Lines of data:
..........

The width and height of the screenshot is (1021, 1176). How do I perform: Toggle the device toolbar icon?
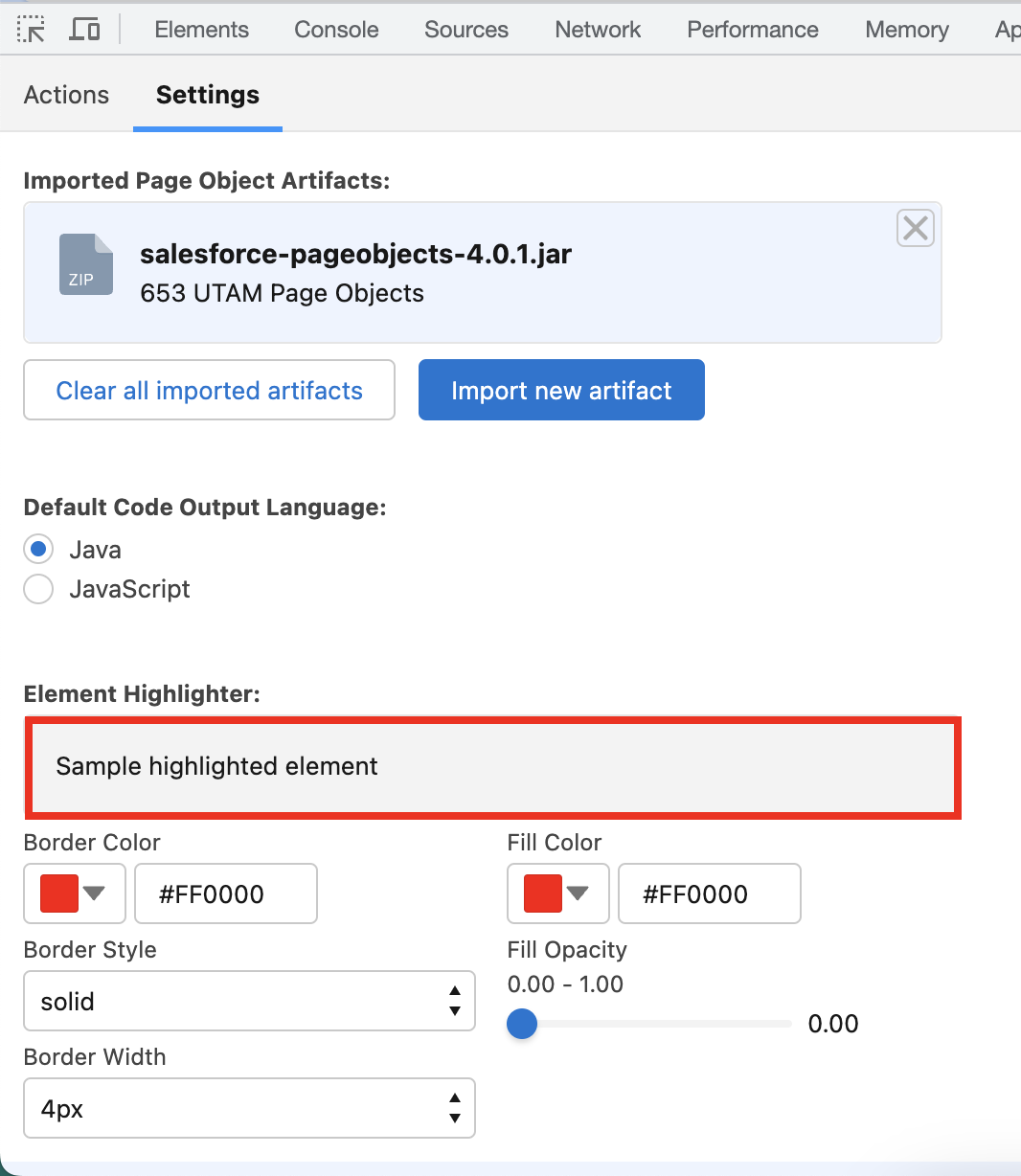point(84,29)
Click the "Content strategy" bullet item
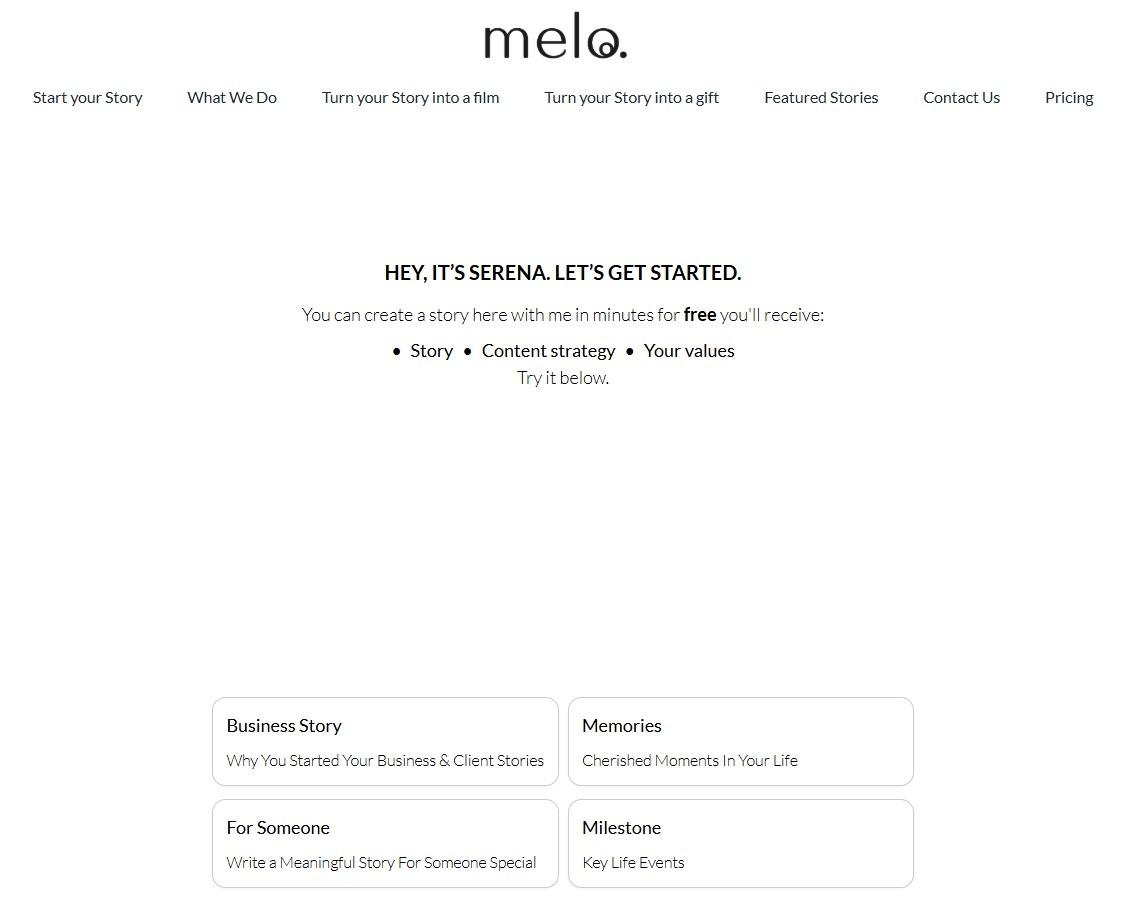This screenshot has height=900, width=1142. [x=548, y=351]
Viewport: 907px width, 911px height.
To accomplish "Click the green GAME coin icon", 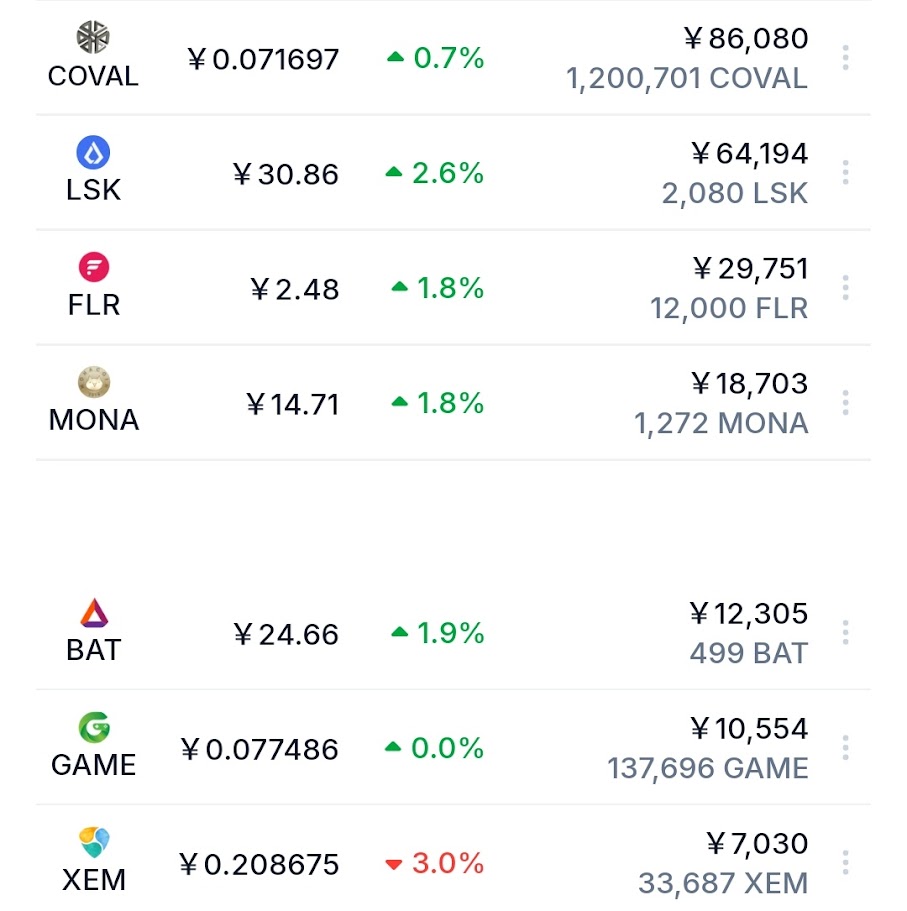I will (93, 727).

..........

--- Exercise ---
Can you output the stretch of items from the start through the line containing "This screenshot has" as a Markdown table with the columns No. and Line, leaving out blank lines and the pictures?

--- Result of the exercise ---
| No. | Line |
|---|---|
| 1 | The width and height of the screenshot is (1021, 1176). How do I perform: Toggle the device toolbar icon? |
| 2 | point(84,29) |
| 3 | Click the "Content strategy" bullet item |
| 4 | This screenshot has height=900, width=1142. [x=548, y=351] |